■ Data shown:
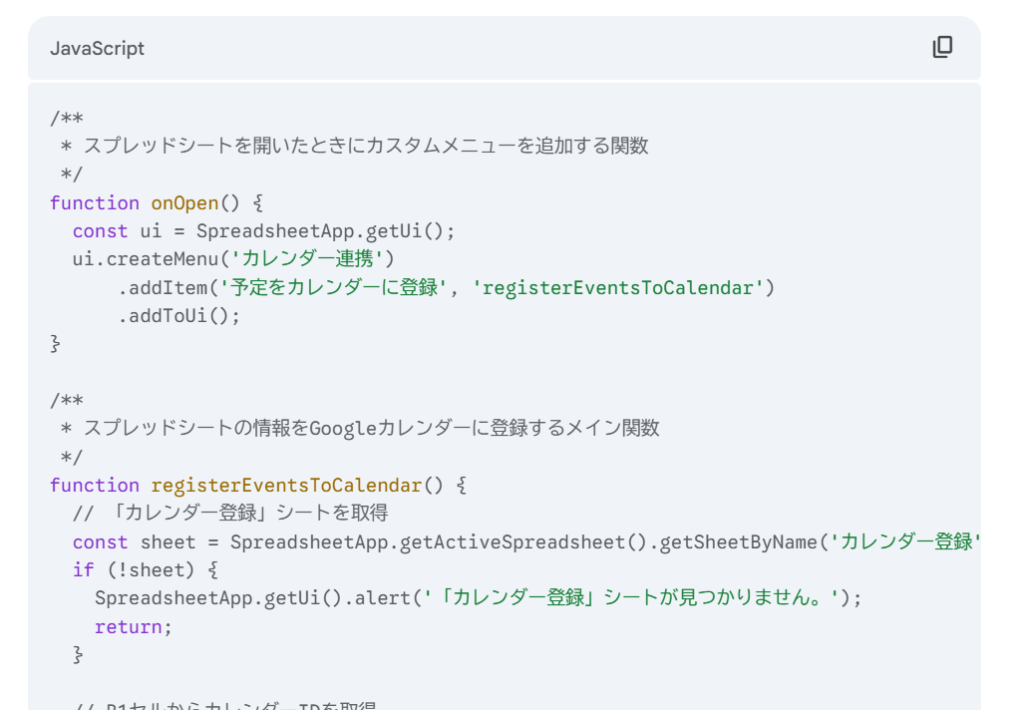Click the .addItem method call
The image size is (1024, 710).
[163, 288]
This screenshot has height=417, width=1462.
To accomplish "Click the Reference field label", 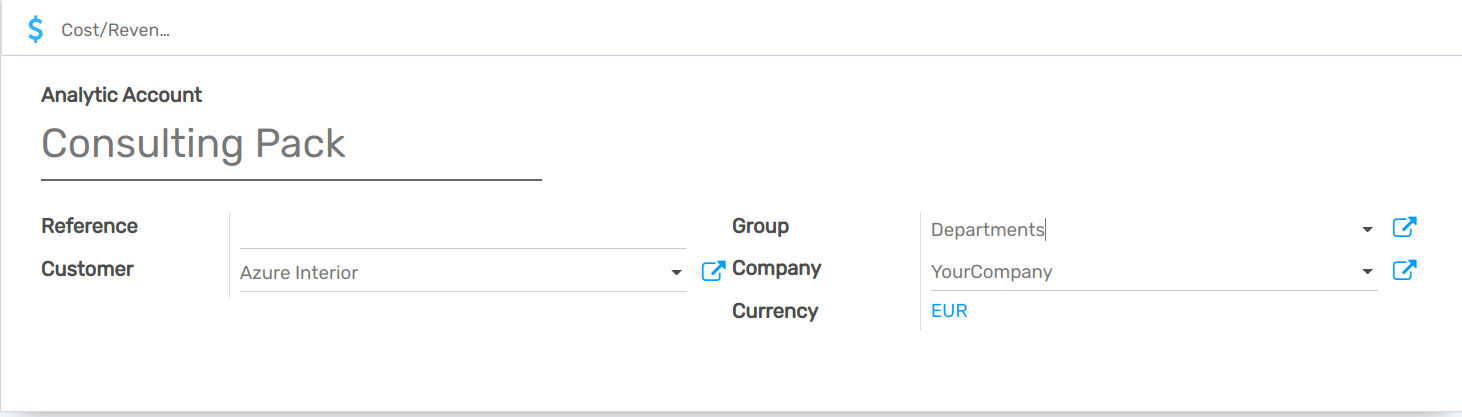I will 90,226.
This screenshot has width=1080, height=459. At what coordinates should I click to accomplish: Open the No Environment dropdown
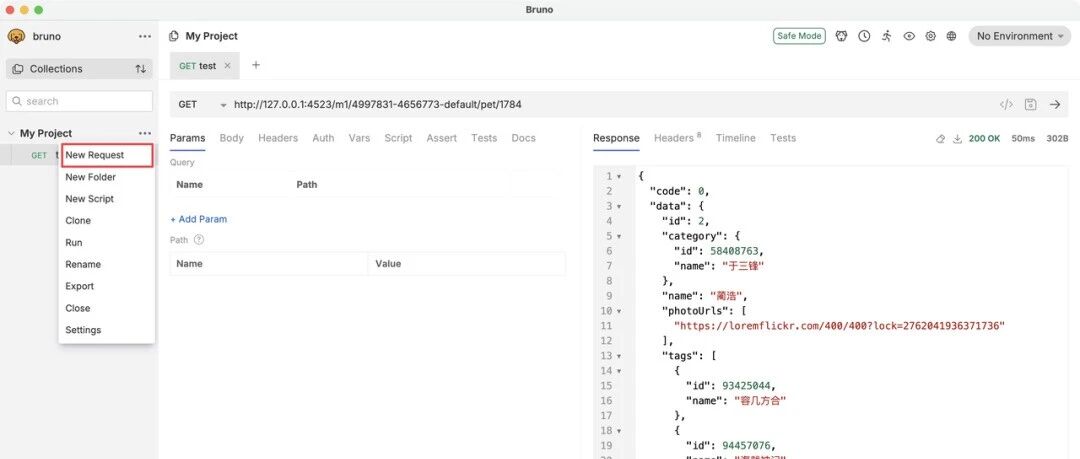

■ Exercise objective:
Please copy each line from the material above in which the string "width" appears.

■ Answer to the exercise:
This screenshot has height=417, width=1462.
This screenshot has width=1080, height=459. At what coordinates should I click to accomplish: Open the No Environment dropdown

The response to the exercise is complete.